I prefer brown eyes but it doesn't stop from loving my horse that has a partial blue eye or my dog who has 2 very light blue eyes. Neither one has had eye issues.

Seems like photobucket IS having issues with their share links at the moment so no pictures for now.


----------



## JCnGrace (Apr 28, 2013)

Here we go.


----------



## JCnGrace (Apr 28, 2013)

Well that doesn't show his eye too well unless you enlarge it. Let me try another but he was going through a very ummm.... awkward stage at the time.


----------



## zandstrafarms (Feb 14, 2015)

The gene that causes blue eyes in animals also carries the genetics for deafness. Deafness being more common in animals with two blue eyes vs. One. 
I breed boxers and our whites usually have 1 blue eye, so I've been researching blue eyes in animsls. We had one pup last litter with two blue eyes. .. yep he had hearing issues. We also have a 7 yr old saimese mix cat with 2 blue eyes. She is mostly if not fully deaf. 

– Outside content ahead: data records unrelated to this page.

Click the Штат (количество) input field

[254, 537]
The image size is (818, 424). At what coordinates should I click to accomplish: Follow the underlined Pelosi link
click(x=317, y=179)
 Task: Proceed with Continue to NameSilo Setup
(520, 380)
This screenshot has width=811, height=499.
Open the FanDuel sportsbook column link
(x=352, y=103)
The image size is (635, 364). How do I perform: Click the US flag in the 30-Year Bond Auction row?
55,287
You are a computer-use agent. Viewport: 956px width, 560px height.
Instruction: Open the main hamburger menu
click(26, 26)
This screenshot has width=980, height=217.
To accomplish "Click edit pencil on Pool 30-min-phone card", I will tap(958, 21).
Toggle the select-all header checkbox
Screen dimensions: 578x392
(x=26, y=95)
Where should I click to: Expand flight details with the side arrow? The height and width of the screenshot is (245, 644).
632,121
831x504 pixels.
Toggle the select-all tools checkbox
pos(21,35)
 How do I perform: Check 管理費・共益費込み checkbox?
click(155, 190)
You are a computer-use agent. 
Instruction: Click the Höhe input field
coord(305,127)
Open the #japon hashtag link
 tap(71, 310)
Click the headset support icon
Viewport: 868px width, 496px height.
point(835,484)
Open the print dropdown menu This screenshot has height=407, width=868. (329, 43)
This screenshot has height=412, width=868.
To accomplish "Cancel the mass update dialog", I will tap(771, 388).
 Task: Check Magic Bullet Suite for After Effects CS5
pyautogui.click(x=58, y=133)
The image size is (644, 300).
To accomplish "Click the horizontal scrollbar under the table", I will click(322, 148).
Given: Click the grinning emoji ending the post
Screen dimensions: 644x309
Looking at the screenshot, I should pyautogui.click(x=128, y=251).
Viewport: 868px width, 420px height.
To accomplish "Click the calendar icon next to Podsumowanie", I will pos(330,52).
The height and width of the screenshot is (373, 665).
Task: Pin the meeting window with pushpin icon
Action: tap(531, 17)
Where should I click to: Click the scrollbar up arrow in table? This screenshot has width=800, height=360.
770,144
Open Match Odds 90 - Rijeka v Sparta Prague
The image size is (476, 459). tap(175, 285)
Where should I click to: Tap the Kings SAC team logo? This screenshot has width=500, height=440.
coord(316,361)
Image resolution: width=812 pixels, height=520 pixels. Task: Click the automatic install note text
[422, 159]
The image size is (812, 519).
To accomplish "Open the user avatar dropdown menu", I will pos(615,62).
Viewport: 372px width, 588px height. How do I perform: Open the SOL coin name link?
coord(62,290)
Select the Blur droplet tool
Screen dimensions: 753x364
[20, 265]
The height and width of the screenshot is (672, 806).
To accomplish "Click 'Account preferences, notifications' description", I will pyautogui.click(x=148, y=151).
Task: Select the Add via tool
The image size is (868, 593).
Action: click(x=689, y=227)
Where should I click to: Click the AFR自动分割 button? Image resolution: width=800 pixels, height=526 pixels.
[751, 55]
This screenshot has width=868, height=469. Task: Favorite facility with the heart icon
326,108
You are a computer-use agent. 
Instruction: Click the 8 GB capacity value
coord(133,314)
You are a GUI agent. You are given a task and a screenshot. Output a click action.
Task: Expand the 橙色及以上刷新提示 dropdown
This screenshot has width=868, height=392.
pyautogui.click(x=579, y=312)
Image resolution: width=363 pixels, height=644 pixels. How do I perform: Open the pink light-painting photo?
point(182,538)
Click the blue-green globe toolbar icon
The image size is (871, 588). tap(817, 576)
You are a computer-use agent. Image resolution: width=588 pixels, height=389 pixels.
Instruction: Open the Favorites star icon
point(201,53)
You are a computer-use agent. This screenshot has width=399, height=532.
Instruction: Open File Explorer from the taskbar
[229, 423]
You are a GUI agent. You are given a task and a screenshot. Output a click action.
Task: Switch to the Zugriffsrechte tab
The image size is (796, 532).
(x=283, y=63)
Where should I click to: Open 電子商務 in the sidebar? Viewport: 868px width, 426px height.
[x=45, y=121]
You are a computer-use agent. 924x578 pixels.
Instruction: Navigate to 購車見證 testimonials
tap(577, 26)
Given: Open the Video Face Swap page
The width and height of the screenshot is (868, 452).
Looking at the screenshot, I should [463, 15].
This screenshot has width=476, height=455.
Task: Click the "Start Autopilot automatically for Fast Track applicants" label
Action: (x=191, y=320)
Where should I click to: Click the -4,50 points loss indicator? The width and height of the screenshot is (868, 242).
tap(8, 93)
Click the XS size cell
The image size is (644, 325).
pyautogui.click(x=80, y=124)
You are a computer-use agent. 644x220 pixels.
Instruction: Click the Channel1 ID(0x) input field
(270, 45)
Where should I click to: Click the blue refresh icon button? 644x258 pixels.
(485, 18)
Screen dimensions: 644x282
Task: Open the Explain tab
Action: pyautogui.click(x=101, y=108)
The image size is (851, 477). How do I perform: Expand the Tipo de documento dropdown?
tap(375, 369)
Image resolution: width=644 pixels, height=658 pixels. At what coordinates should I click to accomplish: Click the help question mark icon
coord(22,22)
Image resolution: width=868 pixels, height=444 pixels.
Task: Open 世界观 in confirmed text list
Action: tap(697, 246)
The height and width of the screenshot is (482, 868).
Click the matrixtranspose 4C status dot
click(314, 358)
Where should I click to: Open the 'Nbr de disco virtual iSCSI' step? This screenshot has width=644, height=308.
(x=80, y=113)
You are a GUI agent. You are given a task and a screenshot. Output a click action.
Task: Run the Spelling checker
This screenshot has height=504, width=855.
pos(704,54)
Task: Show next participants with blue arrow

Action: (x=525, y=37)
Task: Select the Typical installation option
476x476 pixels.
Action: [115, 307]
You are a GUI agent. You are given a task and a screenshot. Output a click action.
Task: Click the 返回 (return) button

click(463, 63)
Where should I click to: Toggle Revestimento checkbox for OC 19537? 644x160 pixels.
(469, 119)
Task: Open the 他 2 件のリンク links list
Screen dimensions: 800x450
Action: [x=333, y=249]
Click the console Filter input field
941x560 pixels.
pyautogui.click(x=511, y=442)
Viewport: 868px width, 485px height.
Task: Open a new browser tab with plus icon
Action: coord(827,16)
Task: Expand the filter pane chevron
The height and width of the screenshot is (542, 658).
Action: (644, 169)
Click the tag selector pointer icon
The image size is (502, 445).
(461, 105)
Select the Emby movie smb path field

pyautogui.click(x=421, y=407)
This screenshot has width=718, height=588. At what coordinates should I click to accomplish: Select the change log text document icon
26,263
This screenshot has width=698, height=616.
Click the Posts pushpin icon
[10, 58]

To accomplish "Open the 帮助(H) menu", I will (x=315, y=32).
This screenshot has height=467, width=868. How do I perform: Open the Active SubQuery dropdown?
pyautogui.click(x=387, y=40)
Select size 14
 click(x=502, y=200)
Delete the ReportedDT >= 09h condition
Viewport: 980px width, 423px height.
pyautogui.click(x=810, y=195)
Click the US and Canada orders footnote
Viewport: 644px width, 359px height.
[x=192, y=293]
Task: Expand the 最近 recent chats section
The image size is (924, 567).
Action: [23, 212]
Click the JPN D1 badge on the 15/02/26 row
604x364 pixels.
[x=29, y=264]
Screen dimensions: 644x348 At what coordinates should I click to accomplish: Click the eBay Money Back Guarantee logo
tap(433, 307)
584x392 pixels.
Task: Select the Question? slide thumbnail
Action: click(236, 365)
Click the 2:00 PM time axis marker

It's actually pretty tough to figure out though since they are born like that and are used to it. They can still react to the vibration of sound.


----------



## waresbear (Jun 18, 2011)

I like wall eyes, but I like all eyes that are on a horse.


----------



## Avna (Jul 11, 2015)

Since you asked my opinion . . . it is remarkable how many "striking unusual wonderful snazzy" colors and patterns have health problems associated with them. The reason they are striking is because they are unusual and the reason they are unusual is that they are linked to some kind of physical unfitness. What is surprising to me is how people manage to overlook, chance it, or "manage" those health issues for the sake of the color or pattern. 

In other words, I prefer bays without white on them.


----------



## SunnyDraco (Dec 8, 2011)

It goes down to personal preference. People have breed preferences, some have strong opinions for or against particular breeds in general. Some might have arguments backed by health, history or the common genetic diseases found in particular breeds. Many have coat color preferences, while some may love a particular color, you will also find others who cannot stand that color for one reason or another, no matter what the quality is of the horse wearing that particular coat color. Same goes with eye color, some will love a particular eye color and others don't like it at all. 

There is no reason why someone's opinion should be right or wrong, it would be like trying to convince someone that their likes and dislikes for the color of their home or car or furniture is something that should be easily agreed on by everyone. Some are completely indifferent to breed, coat color and eye color, judging only on the horse's interior quality. But sometimes we like to look at the frosting decorations on cakes as well, we all have our favorite colors and flavors. While some may love the intense contrast of the blue eyes, others will avoid it for their own reasons. There could be internal issues linked to blue eyes that turns someone away from blue eyes or they could simply not like how it looks.


----------



## Avna (Jul 11, 2015)

I read this little Chinese fable as a child and it made a very deep impression on me. 

The Superlative Horse

Essentially it is the story of an emperor who seeks to own the best horse in the world, and the peasant boy who turns out to have the best eye for a horse in China can't tell the emperor the color or sex of the horse he has picked out. 

Moral is to try to master seeing the inner truth, not the outer trappings. Still worth reading!


----------



## MyBayQHFilly (May 13, 2014)

I don't care for them. Especially with a lot of pink skin.


----------



## haviris (Sep 16, 2009)

zandstrafarms said:


> The gene that causes blue eyes in animals also carries the genetics for deafness. Deafness being more common in animals with two blue eyes vs. One.
> I breed boxers and our whites usually have 1 blue eye, so I've been researching blue eyes in animsls. We had one pup last litter with two blue eyes. .. yep he had hearing issues. We also have a 7 yr old saimese mix cat with 2 blue eyes. She is mostly if not fully deaf.
> 
> It's actually pretty tough to figure out though since they are born like that and are used to it. They can still react to the vibration of sound.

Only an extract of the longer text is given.